The basis for this part of our opinion rests on the provision of Section 623(a)(2), 29 U.S.C., supra. An employer may not "limit, segregate, or classify his employes in any way which would deprive or tend to deprive any individual of employment opportunities or otherwise adversely affect his status as an employe, because of such individual's age." The end result of KRS 161.720(4) serves at the least to classify teachers in a school system solely upon the happening of reaching age sixty-five which assuredly "adversely affects his (the teacher's) status as an employe." Our school law even uses the term "continuing status" as compared with the status held for a year at a time under a limited contract. See KRS 161.720(5). We believe the federal law as amended gives protection from such a situation to school district certified employes who are in the age range of 40-70 years.

We also believe mention should be made of a strictly constitutional rather than ADEA consideration of a state educational statute very similar to KRS 161.720(4).

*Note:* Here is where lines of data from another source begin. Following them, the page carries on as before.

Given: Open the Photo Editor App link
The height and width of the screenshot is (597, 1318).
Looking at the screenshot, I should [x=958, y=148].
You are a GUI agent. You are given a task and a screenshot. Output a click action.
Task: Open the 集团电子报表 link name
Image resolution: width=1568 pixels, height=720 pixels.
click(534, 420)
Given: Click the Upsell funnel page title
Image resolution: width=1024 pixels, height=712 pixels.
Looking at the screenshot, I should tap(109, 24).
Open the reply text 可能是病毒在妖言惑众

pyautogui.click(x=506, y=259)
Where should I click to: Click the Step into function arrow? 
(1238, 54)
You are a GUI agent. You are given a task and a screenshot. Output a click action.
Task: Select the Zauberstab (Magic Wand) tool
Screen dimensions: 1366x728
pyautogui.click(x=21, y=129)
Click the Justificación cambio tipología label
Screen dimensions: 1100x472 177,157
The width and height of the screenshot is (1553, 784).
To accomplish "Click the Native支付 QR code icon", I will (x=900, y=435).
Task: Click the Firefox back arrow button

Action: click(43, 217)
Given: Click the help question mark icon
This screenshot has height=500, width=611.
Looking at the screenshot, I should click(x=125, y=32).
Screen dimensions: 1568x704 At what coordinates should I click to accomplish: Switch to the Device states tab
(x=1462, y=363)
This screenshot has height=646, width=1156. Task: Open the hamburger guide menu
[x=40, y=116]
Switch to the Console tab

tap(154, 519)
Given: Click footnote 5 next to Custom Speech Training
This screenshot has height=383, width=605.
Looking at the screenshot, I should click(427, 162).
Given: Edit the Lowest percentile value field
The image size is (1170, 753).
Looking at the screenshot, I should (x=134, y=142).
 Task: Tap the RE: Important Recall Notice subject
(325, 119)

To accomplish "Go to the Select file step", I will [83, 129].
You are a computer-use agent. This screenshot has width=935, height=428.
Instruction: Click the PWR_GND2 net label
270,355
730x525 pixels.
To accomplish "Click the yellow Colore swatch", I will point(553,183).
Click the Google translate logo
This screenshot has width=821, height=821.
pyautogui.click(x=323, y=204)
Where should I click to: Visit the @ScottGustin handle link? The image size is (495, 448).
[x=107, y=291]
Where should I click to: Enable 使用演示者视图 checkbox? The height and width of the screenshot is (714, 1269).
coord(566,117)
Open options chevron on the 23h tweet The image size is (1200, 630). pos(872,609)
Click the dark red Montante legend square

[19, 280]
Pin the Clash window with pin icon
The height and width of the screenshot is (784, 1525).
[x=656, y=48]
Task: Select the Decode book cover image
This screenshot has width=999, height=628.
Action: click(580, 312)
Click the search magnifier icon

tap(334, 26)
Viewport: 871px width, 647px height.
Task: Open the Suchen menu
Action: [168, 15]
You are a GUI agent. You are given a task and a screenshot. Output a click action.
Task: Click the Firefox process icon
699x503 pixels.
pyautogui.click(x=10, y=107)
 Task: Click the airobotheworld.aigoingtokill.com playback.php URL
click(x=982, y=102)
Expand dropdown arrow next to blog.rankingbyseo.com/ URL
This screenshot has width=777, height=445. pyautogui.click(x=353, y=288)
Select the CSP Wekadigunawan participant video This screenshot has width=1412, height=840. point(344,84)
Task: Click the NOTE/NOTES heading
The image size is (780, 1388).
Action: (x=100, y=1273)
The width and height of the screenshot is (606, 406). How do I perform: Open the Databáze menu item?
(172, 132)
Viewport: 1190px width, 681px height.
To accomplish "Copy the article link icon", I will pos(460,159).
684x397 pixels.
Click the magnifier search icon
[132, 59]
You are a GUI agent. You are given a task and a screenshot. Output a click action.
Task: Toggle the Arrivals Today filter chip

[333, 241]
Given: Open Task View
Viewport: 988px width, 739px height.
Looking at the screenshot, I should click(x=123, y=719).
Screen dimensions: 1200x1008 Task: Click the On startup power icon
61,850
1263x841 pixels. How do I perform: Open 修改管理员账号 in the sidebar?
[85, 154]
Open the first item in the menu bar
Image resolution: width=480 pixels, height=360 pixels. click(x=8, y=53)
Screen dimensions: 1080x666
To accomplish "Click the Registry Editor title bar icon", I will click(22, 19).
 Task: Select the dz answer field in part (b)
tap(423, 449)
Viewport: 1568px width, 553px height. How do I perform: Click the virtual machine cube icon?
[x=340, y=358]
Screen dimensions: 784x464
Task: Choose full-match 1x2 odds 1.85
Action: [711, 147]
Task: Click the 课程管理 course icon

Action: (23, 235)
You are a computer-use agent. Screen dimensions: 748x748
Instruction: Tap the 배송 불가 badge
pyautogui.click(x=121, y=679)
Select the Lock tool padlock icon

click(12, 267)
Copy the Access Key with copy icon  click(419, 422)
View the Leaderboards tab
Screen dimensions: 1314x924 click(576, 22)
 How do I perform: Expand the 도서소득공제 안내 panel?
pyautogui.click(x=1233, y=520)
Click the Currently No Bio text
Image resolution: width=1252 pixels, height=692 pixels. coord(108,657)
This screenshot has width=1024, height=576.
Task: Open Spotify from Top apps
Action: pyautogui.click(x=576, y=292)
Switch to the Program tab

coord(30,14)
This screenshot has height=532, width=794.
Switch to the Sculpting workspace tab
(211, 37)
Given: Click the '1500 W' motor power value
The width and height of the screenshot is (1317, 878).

In

Gault v. Garrison, 569 F.2d 993 (7th Cir. 1977), the federal Court of Appeals looked at an Illinois school statute which provided that teacher tenure was to end at age sixty-five and that any subsequent employment was to be on an annual basis. The Illinois school law also did not afford teachers over sixty-five the extensive procedures which a school board was to follow to dismiss or remove a teacher. Compare KRS 161.750 with KRS 161.790. In looking at this situation on an equal protection claim and after deciding the appropriate test was the traditional rational basis test, the Seventh Circuit Court of Appeals concluded that a classification of public school teachers based upon age without a showing that it rationally furthered some identifiable and articulable state purpose was unconstitutional. The Gault decision was by a split court (two to one). Additionally, in all fairness, the Gault holding was severely disagreed with by the

Second Circuit Court of Appeals in Palmer v. Ticcione, 576 F.2d 459 (2nd Cir. 1978). Irrespective of these cases, we want it understood that our conclusion in this opinion is not based upon a constitutional consideration but upon the specific language of the ADEA with amendments.

We mention a couple of additional points regarding certified employes of a school district and the ADEA. Section 623(f)(3) provides that it is not unlawful for an employer to discharge or otherwise discipline an individual for good cause even though they are within the protected age range. A local board of education may terminate the employment of a teacher under KRS 161.790 within the protected age range based upon individual assessment of the teacher's ability, capabilities, etc. This factor should highlight the need by a local board to develop strong, general personnel policies as well as a policy on the evaluation of certified employes. See KRS 160.340(1)(e) and (f). The board may also desire to adopt a mandatory retirement at age seventy policy for its certified employes which would be consistent with the ADEA as amended and with KRS 161.600. Teachers may be mandatorily retired at the conclusion of the school year in which they reach age 70. See KRS 158.050.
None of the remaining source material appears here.